=== Section Start ===

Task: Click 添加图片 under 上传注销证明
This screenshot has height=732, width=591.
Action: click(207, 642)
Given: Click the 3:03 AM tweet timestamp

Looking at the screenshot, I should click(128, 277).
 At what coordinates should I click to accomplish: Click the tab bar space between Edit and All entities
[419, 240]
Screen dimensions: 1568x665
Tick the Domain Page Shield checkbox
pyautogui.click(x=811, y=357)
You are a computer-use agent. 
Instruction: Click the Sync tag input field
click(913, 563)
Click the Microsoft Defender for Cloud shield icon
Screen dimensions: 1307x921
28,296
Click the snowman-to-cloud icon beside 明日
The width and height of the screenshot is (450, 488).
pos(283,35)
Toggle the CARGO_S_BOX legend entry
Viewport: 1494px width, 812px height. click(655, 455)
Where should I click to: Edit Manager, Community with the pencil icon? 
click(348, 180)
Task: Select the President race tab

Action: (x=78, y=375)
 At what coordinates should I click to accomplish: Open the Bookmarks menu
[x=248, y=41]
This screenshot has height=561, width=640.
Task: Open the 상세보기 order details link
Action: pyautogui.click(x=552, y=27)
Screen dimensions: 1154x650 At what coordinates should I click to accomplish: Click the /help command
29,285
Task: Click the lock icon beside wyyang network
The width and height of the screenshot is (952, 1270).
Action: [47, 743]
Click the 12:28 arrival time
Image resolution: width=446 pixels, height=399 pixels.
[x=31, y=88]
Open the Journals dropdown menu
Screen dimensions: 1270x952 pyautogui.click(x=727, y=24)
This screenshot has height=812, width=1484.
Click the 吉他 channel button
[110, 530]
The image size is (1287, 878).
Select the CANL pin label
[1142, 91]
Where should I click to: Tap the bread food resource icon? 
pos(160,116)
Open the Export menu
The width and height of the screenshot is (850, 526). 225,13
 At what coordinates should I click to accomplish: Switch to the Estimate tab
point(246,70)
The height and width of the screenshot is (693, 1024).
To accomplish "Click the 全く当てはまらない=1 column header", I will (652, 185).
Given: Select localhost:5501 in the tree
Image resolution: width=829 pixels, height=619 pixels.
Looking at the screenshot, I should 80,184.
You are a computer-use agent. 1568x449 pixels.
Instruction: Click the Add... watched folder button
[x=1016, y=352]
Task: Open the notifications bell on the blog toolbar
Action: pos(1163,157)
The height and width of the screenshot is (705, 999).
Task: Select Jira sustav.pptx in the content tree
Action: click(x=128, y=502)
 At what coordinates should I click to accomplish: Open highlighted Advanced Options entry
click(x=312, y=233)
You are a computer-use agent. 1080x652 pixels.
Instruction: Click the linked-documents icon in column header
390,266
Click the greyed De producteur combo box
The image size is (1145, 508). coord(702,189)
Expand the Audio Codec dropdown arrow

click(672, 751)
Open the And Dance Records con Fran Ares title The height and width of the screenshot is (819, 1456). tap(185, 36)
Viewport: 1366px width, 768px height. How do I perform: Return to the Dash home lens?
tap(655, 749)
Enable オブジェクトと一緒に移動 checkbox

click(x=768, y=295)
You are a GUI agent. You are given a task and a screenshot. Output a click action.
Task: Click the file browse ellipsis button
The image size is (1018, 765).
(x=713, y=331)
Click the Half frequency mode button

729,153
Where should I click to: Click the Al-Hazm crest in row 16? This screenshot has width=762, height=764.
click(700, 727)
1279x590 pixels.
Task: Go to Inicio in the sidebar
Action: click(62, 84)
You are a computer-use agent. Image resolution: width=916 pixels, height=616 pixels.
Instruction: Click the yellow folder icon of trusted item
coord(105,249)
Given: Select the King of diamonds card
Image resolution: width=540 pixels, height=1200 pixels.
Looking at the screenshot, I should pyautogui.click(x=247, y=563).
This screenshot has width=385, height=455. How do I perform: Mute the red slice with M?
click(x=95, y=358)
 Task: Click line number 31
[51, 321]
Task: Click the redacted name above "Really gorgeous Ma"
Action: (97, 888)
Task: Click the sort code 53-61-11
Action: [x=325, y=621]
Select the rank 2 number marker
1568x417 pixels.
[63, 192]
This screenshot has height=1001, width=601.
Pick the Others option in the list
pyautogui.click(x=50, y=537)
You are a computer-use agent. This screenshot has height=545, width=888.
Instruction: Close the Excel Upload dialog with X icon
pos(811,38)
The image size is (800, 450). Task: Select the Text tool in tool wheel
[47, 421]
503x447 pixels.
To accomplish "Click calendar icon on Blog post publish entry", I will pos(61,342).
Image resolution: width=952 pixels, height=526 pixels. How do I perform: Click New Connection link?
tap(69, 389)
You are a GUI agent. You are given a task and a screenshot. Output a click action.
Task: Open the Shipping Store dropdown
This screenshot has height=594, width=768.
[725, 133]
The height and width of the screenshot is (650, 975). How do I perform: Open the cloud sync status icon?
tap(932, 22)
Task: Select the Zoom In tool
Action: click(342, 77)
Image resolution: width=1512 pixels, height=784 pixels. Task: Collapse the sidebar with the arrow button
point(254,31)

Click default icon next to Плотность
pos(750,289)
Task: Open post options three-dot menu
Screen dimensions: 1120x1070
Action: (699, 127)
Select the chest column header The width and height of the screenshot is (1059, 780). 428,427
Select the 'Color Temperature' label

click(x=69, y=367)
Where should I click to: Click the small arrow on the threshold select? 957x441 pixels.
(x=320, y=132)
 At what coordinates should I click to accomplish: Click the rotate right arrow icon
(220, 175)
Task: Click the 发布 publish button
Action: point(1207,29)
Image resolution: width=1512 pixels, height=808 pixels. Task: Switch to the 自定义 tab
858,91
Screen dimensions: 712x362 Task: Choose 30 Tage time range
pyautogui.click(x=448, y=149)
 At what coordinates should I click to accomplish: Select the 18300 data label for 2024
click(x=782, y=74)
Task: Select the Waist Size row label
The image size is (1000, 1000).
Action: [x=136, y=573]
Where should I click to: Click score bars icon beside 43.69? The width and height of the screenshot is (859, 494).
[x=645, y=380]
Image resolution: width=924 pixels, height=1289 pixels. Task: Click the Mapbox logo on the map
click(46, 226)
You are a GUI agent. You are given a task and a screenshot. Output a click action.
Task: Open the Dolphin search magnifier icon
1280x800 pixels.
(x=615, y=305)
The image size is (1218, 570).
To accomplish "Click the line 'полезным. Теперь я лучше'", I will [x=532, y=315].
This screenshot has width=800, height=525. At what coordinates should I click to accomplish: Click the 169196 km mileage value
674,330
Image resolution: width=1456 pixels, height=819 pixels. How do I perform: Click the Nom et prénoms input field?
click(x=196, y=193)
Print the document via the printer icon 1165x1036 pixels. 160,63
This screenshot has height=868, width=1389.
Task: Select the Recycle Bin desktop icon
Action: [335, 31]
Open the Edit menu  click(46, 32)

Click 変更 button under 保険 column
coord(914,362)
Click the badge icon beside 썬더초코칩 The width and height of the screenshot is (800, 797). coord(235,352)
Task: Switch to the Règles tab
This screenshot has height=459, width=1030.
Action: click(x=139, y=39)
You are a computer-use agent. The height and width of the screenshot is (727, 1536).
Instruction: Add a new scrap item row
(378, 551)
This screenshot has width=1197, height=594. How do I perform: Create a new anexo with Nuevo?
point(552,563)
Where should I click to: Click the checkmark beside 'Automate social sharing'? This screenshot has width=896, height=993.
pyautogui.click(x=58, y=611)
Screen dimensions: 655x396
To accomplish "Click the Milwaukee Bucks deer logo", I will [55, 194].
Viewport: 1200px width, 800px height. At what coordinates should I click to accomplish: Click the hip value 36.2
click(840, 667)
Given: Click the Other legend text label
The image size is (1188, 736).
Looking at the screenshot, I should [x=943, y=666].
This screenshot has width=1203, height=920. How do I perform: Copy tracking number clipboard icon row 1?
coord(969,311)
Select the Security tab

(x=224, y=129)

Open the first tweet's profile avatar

=== Section End ===

▶ [PROBLEM]
All the records, from start to finish, are to be repeated exactly.

▶ [WORKED SOLUTION]
Task: Click 添加图片 under 上传注销证明
This screenshot has height=732, width=591.
Action: click(207, 642)
Given: Click the 3:03 AM tweet timestamp

Looking at the screenshot, I should click(128, 277).
 At what coordinates should I click to accomplish: Click the tab bar space between Edit and All entities
[419, 240]
Screen dimensions: 1568x665
Tick the Domain Page Shield checkbox
pyautogui.click(x=811, y=357)
You are a computer-use agent. 
Instruction: Click the Sync tag input field
click(913, 563)
Click the Microsoft Defender for Cloud shield icon
Screen dimensions: 1307x921
28,296
Click the snowman-to-cloud icon beside 明日
The width and height of the screenshot is (450, 488).
pos(283,35)
Toggle the CARGO_S_BOX legend entry
Viewport: 1494px width, 812px height. click(655, 455)
Where should I click to: Edit Manager, Community with the pencil icon? 
click(348, 180)
Task: Select the President race tab

Action: (x=78, y=375)
 At what coordinates should I click to accomplish: Open the Bookmarks menu
[x=248, y=41]
This screenshot has height=561, width=640.
Task: Open the 상세보기 order details link
Action: pyautogui.click(x=552, y=27)
Screen dimensions: 1154x650 At what coordinates should I click to accomplish: Click the /help command
29,285
Task: Click the lock icon beside wyyang network
The width and height of the screenshot is (952, 1270).
Action: [47, 743]
Click the 12:28 arrival time
Image resolution: width=446 pixels, height=399 pixels.
[x=31, y=88]
Open the Journals dropdown menu
Screen dimensions: 1270x952 pyautogui.click(x=727, y=24)
This screenshot has height=812, width=1484.
Click the 吉他 channel button
[110, 530]
The image size is (1287, 878).
Select the CANL pin label
[1142, 91]
Where should I click to: Tap the bread food resource icon? 
pos(160,116)
Open the Export menu
The width and height of the screenshot is (850, 526). 225,13
 At what coordinates should I click to accomplish: Switch to the Estimate tab
point(246,70)
The height and width of the screenshot is (693, 1024).
To accomplish "Click the 全く当てはまらない=1 column header", I will (652, 185).
Given: Select localhost:5501 in the tree
Image resolution: width=829 pixels, height=619 pixels.
Looking at the screenshot, I should 80,184.
You are a computer-use agent. 1568x449 pixels.
Instruction: Click the Add... watched folder button
[x=1016, y=352]
Task: Open the notifications bell on the blog toolbar
Action: pos(1163,157)
The height and width of the screenshot is (705, 999).
Task: Select Jira sustav.pptx in the content tree
Action: click(x=128, y=502)
 At what coordinates should I click to accomplish: Open highlighted Advanced Options entry
click(x=312, y=233)
You are a computer-use agent. 1080x652 pixels.
Instruction: Click the linked-documents icon in column header
390,266
Click the greyed De producteur combo box
The image size is (1145, 508). coord(702,189)
Expand the Audio Codec dropdown arrow

click(672, 751)
Open the And Dance Records con Fran Ares title The height and width of the screenshot is (819, 1456). tap(185, 36)
Viewport: 1366px width, 768px height. How do I perform: Return to the Dash home lens?
tap(655, 749)
Enable オブジェクトと一緒に移動 checkbox

click(x=768, y=295)
You are a GUI agent. You are given a task and a screenshot. Output a click action.
Task: Click the file browse ellipsis button
The image size is (1018, 765).
(x=713, y=331)
Click the Half frequency mode button

729,153
Where should I click to: Click the Al-Hazm crest in row 16? This screenshot has width=762, height=764.
click(700, 727)
1279x590 pixels.
Task: Go to Inicio in the sidebar
Action: click(62, 84)
You are a computer-use agent. Image resolution: width=916 pixels, height=616 pixels.
Instruction: Click the yellow folder icon of trusted item
coord(105,249)
Given: Select the King of diamonds card
Image resolution: width=540 pixels, height=1200 pixels.
Looking at the screenshot, I should pyautogui.click(x=247, y=563).
This screenshot has width=385, height=455. How do I perform: Mute the red slice with M?
click(x=95, y=358)
 Task: Click line number 31
[51, 321]
Task: Click the redacted name above "Really gorgeous Ma"
Action: (97, 888)
Task: Click the sort code 53-61-11
Action: [x=325, y=621]
Select the rank 2 number marker
1568x417 pixels.
[63, 192]
This screenshot has height=1001, width=601.
Pick the Others option in the list
pyautogui.click(x=50, y=537)
You are a computer-use agent. This screenshot has height=545, width=888.
Instruction: Close the Excel Upload dialog with X icon
pos(811,38)
The image size is (800, 450). Task: Select the Text tool in tool wheel
[47, 421]
503x447 pixels.
To accomplish "Click calendar icon on Blog post publish entry", I will pos(61,342).
Image resolution: width=952 pixels, height=526 pixels. How do I perform: Click New Connection link?
tap(69, 389)
You are a GUI agent. You are given a task and a screenshot. Output a click action.
Task: Open the Shipping Store dropdown
This screenshot has height=594, width=768.
[725, 133]
The height and width of the screenshot is (650, 975). How do I perform: Open the cloud sync status icon?
tap(932, 22)
Task: Select the Zoom In tool
Action: click(342, 77)
Image resolution: width=1512 pixels, height=784 pixels. Task: Collapse the sidebar with the arrow button
point(254,31)

Click default icon next to Плотность
pos(750,289)
Task: Open post options three-dot menu
Screen dimensions: 1120x1070
Action: (699, 127)
Select the chest column header The width and height of the screenshot is (1059, 780). 428,427
Select the 'Color Temperature' label

click(x=69, y=367)
Where should I click to: Click the small arrow on the threshold select? 957x441 pixels.
(x=320, y=132)
 At what coordinates should I click to accomplish: Click the rotate right arrow icon
(220, 175)
Task: Click the 发布 publish button
Action: point(1207,29)
Image resolution: width=1512 pixels, height=808 pixels. Task: Switch to the 自定义 tab
858,91
Screen dimensions: 712x362 Task: Choose 30 Tage time range
pyautogui.click(x=448, y=149)
 At what coordinates should I click to accomplish: Select the 18300 data label for 2024
click(x=782, y=74)
Task: Select the Waist Size row label
The image size is (1000, 1000).
Action: [x=136, y=573]
Where should I click to: Click score bars icon beside 43.69? The width and height of the screenshot is (859, 494).
[x=645, y=380]
Image resolution: width=924 pixels, height=1289 pixels. Task: Click the Mapbox logo on the map
click(46, 226)
You are a GUI agent. You are given a task and a screenshot. Output a click action.
Task: Open the Dolphin search magnifier icon
1280x800 pixels.
(x=615, y=305)
The image size is (1218, 570).
To accomplish "Click the line 'полезным. Теперь я лучше'", I will [x=532, y=315].
This screenshot has width=800, height=525. At what coordinates should I click to accomplish: Click the 169196 km mileage value
674,330
Image resolution: width=1456 pixels, height=819 pixels. How do I perform: Click the Nom et prénoms input field?
click(x=196, y=193)
Print the document via the printer icon 1165x1036 pixels. 160,63
This screenshot has height=868, width=1389.
Task: Select the Recycle Bin desktop icon
Action: [335, 31]
Open the Edit menu  click(46, 32)

Click 変更 button under 保険 column
coord(914,362)
Click the badge icon beside 썬더초코칩 The width and height of the screenshot is (800, 797). coord(235,352)
Task: Switch to the Règles tab
This screenshot has height=459, width=1030.
Action: click(x=139, y=39)
You are a computer-use agent. The height and width of the screenshot is (727, 1536).
Instruction: Add a new scrap item row
(378, 551)
This screenshot has width=1197, height=594. How do I perform: Create a new anexo with Nuevo?
point(552,563)
Where should I click to: Click the checkmark beside 'Automate social sharing'? This screenshot has width=896, height=993.
pyautogui.click(x=58, y=611)
Screen dimensions: 655x396
To accomplish "Click the Milwaukee Bucks deer logo", I will [55, 194].
Viewport: 1200px width, 800px height. At what coordinates should I click to accomplish: Click the hip value 36.2
click(840, 667)
Given: Click the Other legend text label
The image size is (1188, 736).
Looking at the screenshot, I should [x=943, y=666].
This screenshot has width=1203, height=920. How do I perform: Copy tracking number clipboard icon row 1?
coord(969,311)
Select the Security tab

(x=224, y=129)

Open the first tweet's profile avatar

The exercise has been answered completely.